> [Exercise details]:
Collect each line of the records containing the string "computer".

################

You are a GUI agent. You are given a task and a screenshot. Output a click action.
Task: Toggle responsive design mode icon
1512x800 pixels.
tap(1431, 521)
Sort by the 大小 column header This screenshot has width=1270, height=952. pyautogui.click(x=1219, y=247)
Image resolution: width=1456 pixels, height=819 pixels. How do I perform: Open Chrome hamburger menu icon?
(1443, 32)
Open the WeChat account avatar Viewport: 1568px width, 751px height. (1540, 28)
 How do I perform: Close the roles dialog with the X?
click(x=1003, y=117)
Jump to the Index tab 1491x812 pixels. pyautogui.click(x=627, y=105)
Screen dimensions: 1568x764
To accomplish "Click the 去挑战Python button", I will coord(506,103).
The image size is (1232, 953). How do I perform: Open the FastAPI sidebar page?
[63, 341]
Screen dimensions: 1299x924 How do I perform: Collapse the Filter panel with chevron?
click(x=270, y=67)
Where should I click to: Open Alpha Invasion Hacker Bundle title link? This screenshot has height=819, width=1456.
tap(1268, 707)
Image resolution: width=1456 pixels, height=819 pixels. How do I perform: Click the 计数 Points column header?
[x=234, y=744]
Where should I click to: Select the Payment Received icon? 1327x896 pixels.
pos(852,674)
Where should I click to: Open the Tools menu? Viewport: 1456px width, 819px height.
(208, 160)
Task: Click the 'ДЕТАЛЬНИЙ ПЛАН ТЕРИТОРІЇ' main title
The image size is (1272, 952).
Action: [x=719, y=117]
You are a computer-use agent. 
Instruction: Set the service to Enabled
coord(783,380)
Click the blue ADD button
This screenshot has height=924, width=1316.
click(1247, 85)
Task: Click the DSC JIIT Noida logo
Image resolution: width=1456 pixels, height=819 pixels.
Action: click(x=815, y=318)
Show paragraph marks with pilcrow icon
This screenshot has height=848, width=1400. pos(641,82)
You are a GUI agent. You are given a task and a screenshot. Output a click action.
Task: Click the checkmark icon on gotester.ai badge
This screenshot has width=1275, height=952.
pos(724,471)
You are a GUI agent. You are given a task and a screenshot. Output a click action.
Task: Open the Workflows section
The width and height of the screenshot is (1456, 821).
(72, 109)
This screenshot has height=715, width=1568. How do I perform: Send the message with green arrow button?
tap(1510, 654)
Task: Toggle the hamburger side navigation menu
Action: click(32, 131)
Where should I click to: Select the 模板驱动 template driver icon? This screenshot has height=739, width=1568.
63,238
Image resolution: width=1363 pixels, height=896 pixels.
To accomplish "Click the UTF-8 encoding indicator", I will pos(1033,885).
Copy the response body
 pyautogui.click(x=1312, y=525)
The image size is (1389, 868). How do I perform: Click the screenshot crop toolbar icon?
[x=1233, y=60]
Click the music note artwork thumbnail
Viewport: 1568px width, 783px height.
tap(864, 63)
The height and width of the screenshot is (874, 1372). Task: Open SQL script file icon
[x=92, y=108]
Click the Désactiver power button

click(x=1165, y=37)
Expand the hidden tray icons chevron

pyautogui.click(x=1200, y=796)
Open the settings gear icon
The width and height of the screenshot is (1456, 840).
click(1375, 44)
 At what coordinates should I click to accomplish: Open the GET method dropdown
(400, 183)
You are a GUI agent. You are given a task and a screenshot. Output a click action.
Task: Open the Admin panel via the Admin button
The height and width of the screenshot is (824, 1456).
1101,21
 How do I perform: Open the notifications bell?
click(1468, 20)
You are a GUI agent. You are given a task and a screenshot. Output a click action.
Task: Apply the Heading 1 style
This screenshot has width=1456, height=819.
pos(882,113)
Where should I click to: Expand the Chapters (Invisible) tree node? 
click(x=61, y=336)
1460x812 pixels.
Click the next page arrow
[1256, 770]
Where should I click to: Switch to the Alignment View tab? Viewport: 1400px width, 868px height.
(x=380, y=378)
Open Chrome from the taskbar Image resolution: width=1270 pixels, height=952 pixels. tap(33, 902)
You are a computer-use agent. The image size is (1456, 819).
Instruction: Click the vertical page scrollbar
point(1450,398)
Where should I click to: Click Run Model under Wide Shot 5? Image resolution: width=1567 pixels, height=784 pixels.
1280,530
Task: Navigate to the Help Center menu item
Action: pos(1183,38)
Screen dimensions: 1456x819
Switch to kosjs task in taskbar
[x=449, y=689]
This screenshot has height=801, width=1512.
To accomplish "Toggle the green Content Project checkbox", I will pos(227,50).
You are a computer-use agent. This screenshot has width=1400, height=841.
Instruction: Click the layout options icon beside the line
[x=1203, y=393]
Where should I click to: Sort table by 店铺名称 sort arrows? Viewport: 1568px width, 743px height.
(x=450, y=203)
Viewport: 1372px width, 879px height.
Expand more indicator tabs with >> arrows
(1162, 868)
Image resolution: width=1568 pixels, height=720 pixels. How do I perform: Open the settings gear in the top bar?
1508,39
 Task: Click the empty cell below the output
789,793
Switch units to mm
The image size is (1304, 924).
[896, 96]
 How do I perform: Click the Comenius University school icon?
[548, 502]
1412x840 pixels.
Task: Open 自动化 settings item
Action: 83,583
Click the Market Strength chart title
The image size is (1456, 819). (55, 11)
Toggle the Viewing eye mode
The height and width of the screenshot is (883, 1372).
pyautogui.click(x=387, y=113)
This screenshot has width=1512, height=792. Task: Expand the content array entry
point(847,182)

################

> [Written solution]:
You are a computer-use agent. 
You are a computer-use agent. The image size is (1456, 819).
You are a computer-use agent. This screenshot has width=1400, height=841.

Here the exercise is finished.